## Document extract
Begin

Mummy Mania: Chapin, Chiquita, Ypsilon, Fairchild, Hagues, Mummy
Ypsilon Mountain with Fairchild, Hagues, and Mummy in the distance.
September 16, 2010
Mount Chapin: 12,454 feet
Mount Chiquita: 13,069 feet
Ypsilon Mountain: 13,514 feet
Fairchild Mountain: 13,502 feet
Hagues Peak: 13,560 feet
Mummy Mountain: 13,425 feet
RT Distance: 16 miles
Elevation Gain: 5,600 feet
Participants: Goldielocks (some random rock blondie) and Pete Castricone (castricone7)
A single day traverse of the Mummy Range in Rocky Mountain National Park is most often referred to as Mummy Mania and involves summiting Mount Chapin, Mount Chiquita, Ypsilon Mountain, Fairchild Mountain, Hagues Peak, and the namesake Mummy Mountain. In Rocky Mountain National Park, The Complete Hiking Guide
, Lisa Foster labels this the “Mummy Kill Route” with a Grade II Class 3 rating. To keep the hike at this rating requires strict attention to finding the path of least resistance—perhaps not an alpinist’s typical game plan. This ambitious undertaking, which demands 5,600 feet of vertical gain and 16 miles of fairly strenuous hiking, can easily be increased in difficulty to Class 4, and several options on the latter peaks exist for some ropeless Class 5 moves.
The traverse requires a car shuttle, since the peaks of Chapin and Mummy are so far removed from one another. Thus, when I made the decision to attempt this, Goldielocks, my regular sufferfest partner, was quickly on board. We met at the Fall River Entrance Station on US 34 (RMNP) and then took a quick right on Old Fall River Road to the Lawn Lake trailhead at 8,540 feet. I parked my Xterra and hopped in to Goldielocks’s truck. Not thinking about it, I left the Xterra unlocked.
Once out of the paved parking trailhead area, Old Fall River Road becomes a one-way dirt road. It follows some switchbacks as it ascends about 3,000 feet to 11,796 feet on the back side of the Alpine Visitor Center on US 36. The road is a tad steep but wouldn’t necessitate 4WD unless it was raining—and if it was, why would you be on it? From the Lawn Lake trailhead, the road winds for 9 miles before it comes to the Chapin Pass trailhead, which is marked by a wooden trailhead sign and a small, makeshift parking area on the side of the road. Of course, when we drove this road both Goldielocks and I completely missed the trailhead and ended up another 2 miles further at the Alpine Visitor Center. I had been flipping my keys around my finger the entire drive, so at this point I dropped them into the passenger door pocket. Fortunately, it was still early enough that we just flipped a u-turn and drove back down. As we arrived, an older fellow had just parked and was heading toward the trail.

End

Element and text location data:

Begin

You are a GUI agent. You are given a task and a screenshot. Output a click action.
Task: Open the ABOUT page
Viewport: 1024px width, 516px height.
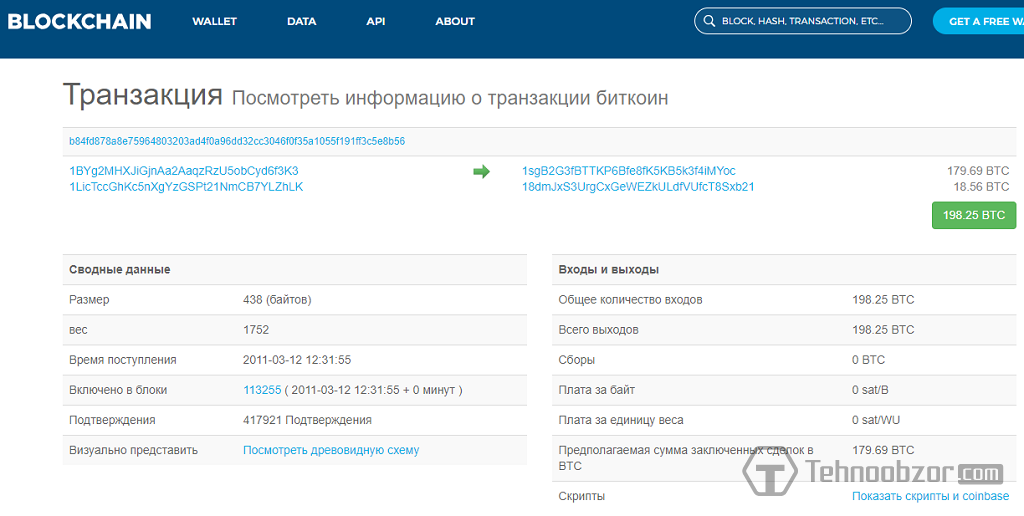(455, 21)
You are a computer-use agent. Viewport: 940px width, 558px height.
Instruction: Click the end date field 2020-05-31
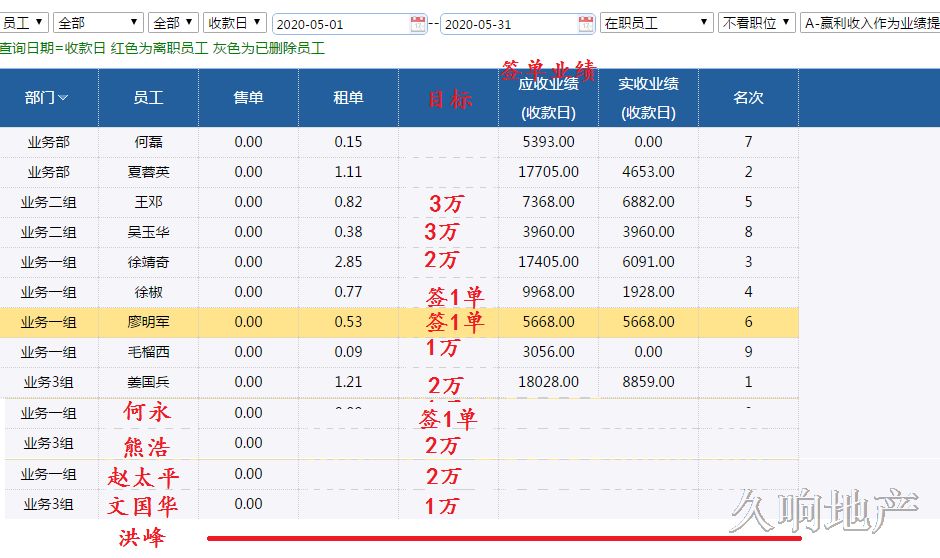pos(507,24)
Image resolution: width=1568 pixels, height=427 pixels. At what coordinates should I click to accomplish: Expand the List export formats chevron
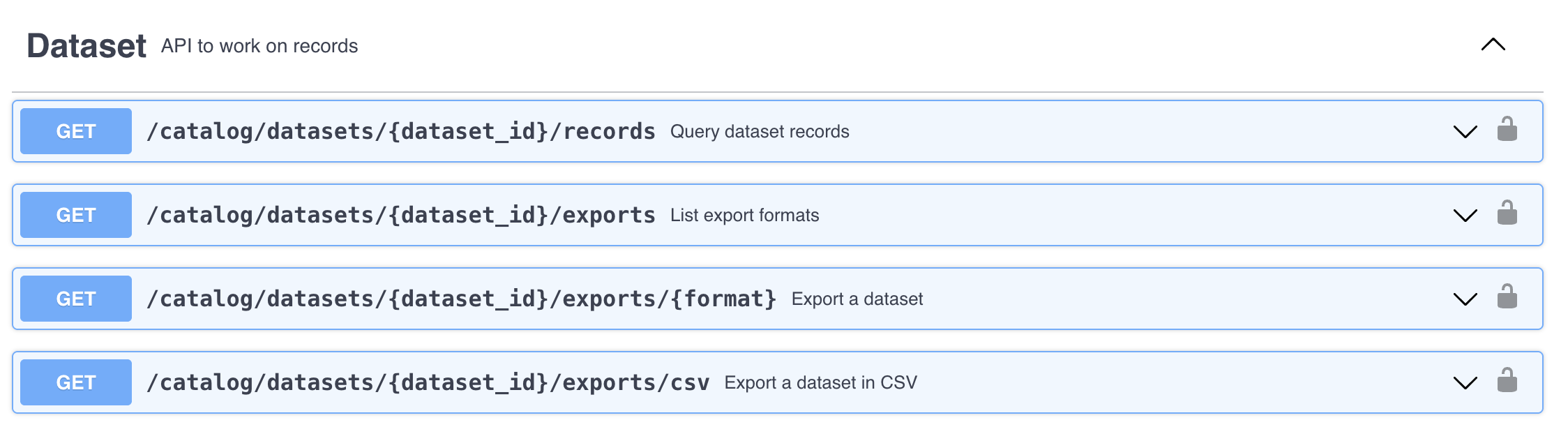coord(1465,216)
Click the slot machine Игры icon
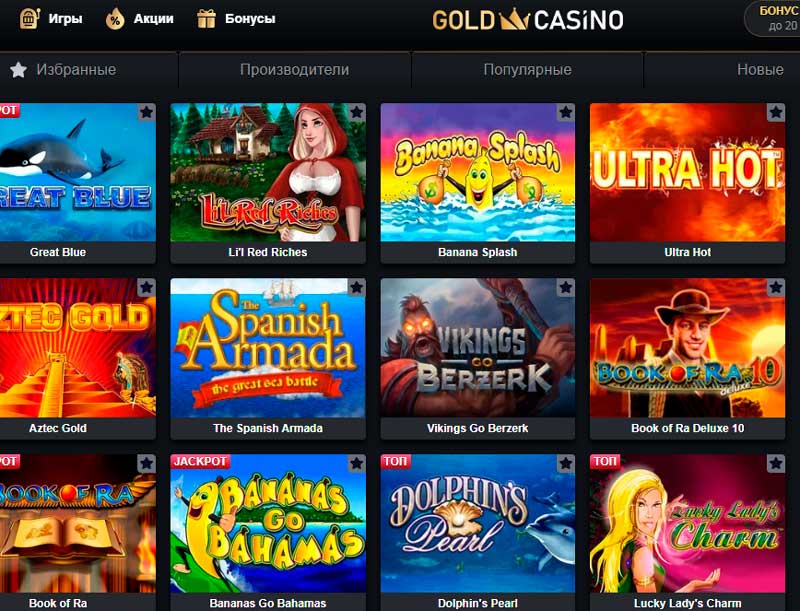Image resolution: width=800 pixels, height=611 pixels. click(30, 18)
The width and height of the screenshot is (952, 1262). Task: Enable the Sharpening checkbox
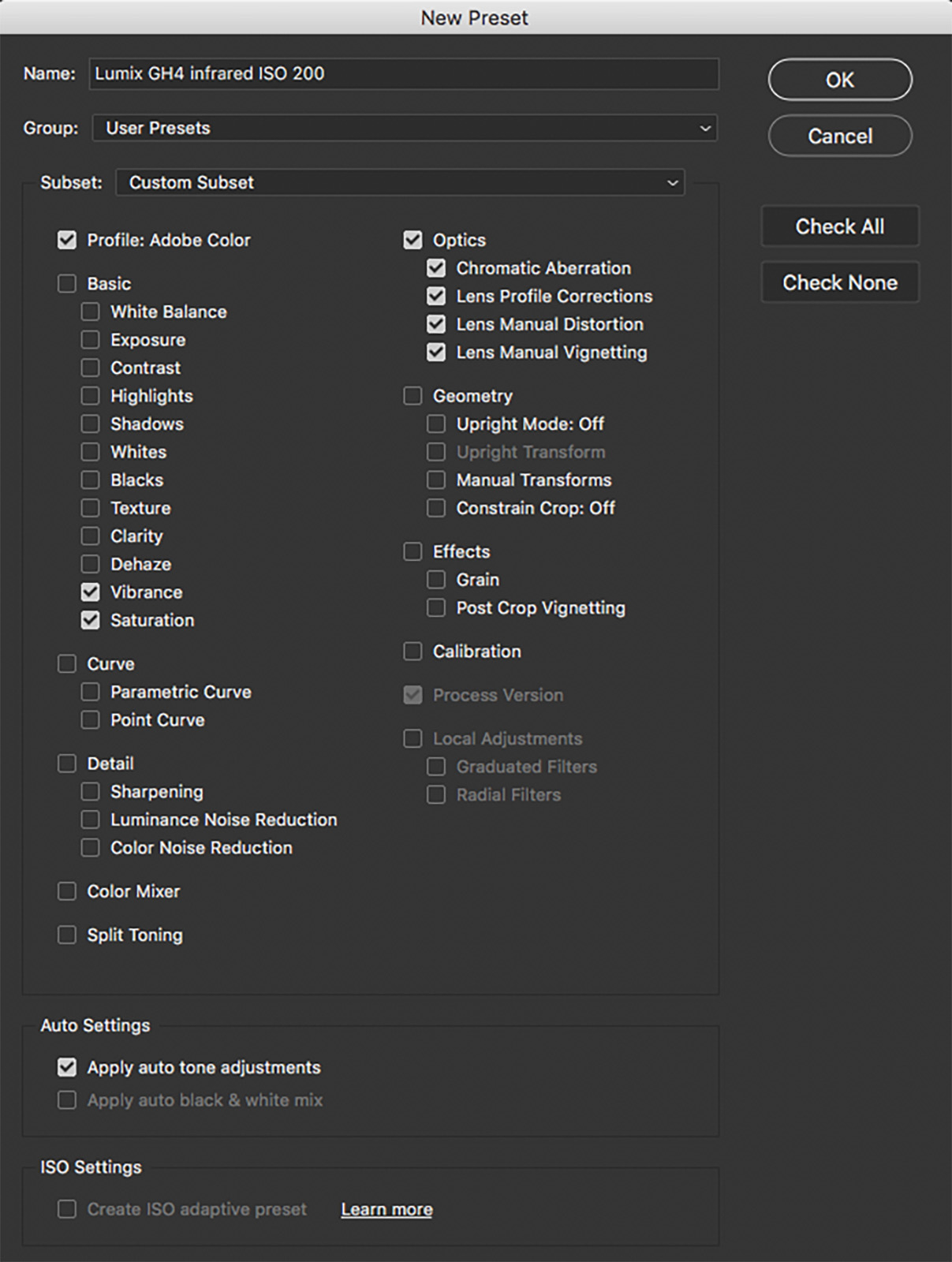[x=91, y=791]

End

## Exercise details
Resume the Mummy Mania trip report after its last sentence, keeping the same first-person voice.

## Response below
From the Chapin Pass trailhead, we followed an easy hikers trail into the forest. I was surprised that my heart rate was skyrocketing and I was out of breath so quickly. But, I guess it was probably due to starting at 11,020 feet. My knees had been hurting all summer, so I had neoprene Ace bandages on both knees and brought both trekking poles.
The hike to Mount Chapin is very easy and takes a little more than an hour. After 0.2 miles, you arrive at Chapin Pass where you take a right at the junction and head uphill. By this point, we had passed the older guy, the only other person we would see all day. Chapin is about a mile from here and is the hill to your right. You could easily walk right past it though, since it appears as a hump along a bigger ridge toward Mount Chiquita. We stopped and double checked the map before taking a 90 degree right turn up to Chapin. There is a faint spur trail from the Chapin-Chiquita saddle, but this requires a bit of backtracking. Basically, if you stay high on the trail until it appears that Chapin is on your right hand and then starting hoofing up the hill, you will top out on Chapin.
We enjoyed the views from Chapin for a few minutes before the wind chased us down to the saddle. Although it was a gorgeous day with fresh blue skies, the wind was blowing at about 20 mph. I had to wear my hood to keep my face from freezing. The views to the Desolation Peaks were awesome; in fact, the views in every direction from the Mummy Range are incredible. This is “the park” after all!
After dropping 400 feet, getting to Chiquita is not much different than 20 minutes and 1000 feet on a stairclimber at the gym. I put my head down and stepped deliberately and slowly, trying to get to Chiquita’s summit without a break. Goldielocks is in better shape than me and stayed about 200 feet ahead, so I was happy just to make it to the windy summit without stopping. We cowered behind some boulders and soaked up the morning rays. We were a little more than a couple hours into the traverse and had already knocked off two peaks. We were experienced enough not to celebrate too much. There was a very long way yet to go.
Hagues Peak from The Saddle.
Mummy Mountain under fading daylight.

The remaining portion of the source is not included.